Dormant volcanoes in France (J. Chung)

Bet you didn’t know there were volcanoes in France! I didn’t realize either until I travelled through the Auvergne region on my way to Lyon one year. The view from the highest volcano, Puy de Dôme is mesmerizing. Who knew there was a range of dormant volcanoes in France?

Volcanoes In France

My base was in Clermont Ferrand, which is in the Auvergne region in the centre of France. It is also the headquarters for the Michelin tire company.  The town is on the border of a chain of volcanoes, Chaîne des Puys, with the most famous dormant volcano named Puy de Dome. It’s also just a 10-kilometre drive away.

UNESCO World Heritage Site: Chaîne des Puys

Chaine des Puys (J. Chung)

Chaine des Puys (J. Chung)

The English translation for “Puy” is “Volcanic cone” and there is a chain of volcanoes in the Massif Central mountains that run north-south for about 45 kilometres and east-west for about 5 kilometres west. The total area is almost 24,223 hectares.

In 2018 this line of ancient volcanoes were designated a UNESCO World Heritage Site.There are over 80 volcanoes in this chain which were formed about 95,000 years ago. The last time there was an eruption was, according to Wikipedia, supposedly in 4040 BC.

Interestingly, they are considered dormant volcanoes, not extinct volcanoes, which means they could still erupt. I think it would be a sight to see because right now when you look in the direction of the volcano range, you see green pastures with volcanic cones, cinder cones and crater lakes. An eruption is not expected and one can go hiking up the volcanic cones which are all part of the Parc Naturel Regional des Volcans d’Auvergne.

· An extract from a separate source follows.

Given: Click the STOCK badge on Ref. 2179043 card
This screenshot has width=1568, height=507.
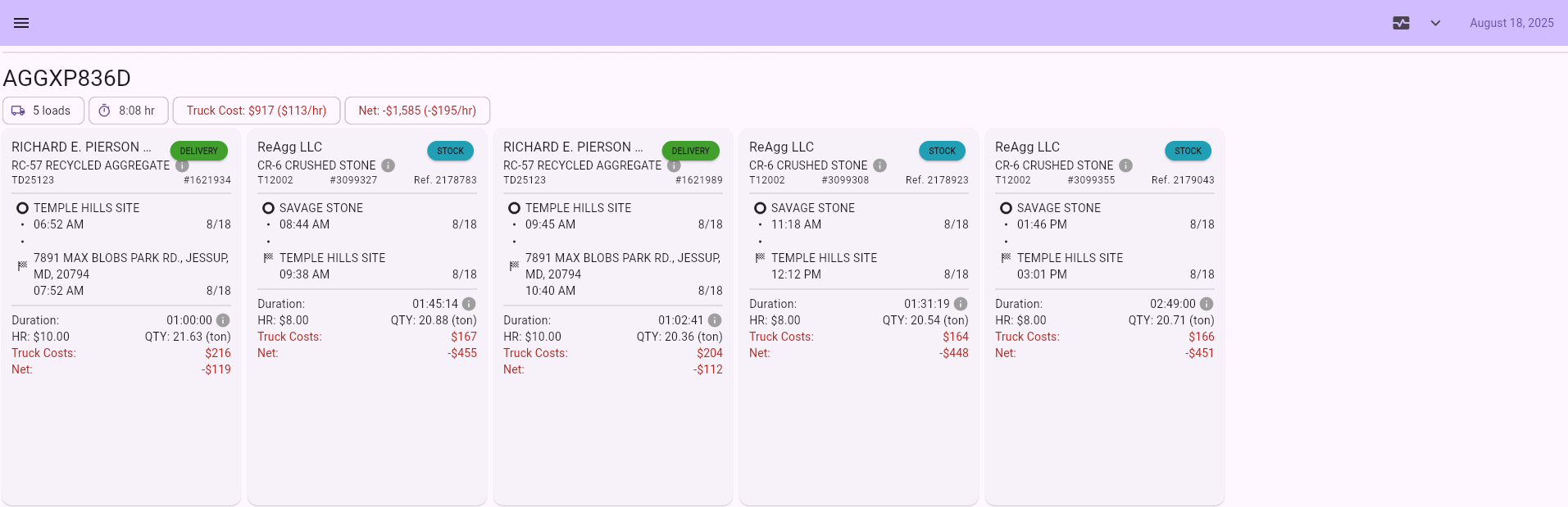Looking at the screenshot, I should coord(1188,151).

The beautiful countryside in the Chaîne des Puys make paragliding, cycling, fishing, skiing, and other outdoor pursuits popular. Oddly enough, race car competitions were common in this area. The French Grand Prix was held there in the 1960s.

Going up the highest volcano, Puy de Dome, to the summit is what most people do. They either hike up (there are three paths and it will take 2-3 hours) or take the “Panoramique des Dômes” an electric rack-and-pinion railway (also known as a cog railway).

Railway To The Top Of Puy de Dôme

Panoramique des Domes Cog Train (J. Chung)

Panoramique des Domes Cog Train (J. Chung)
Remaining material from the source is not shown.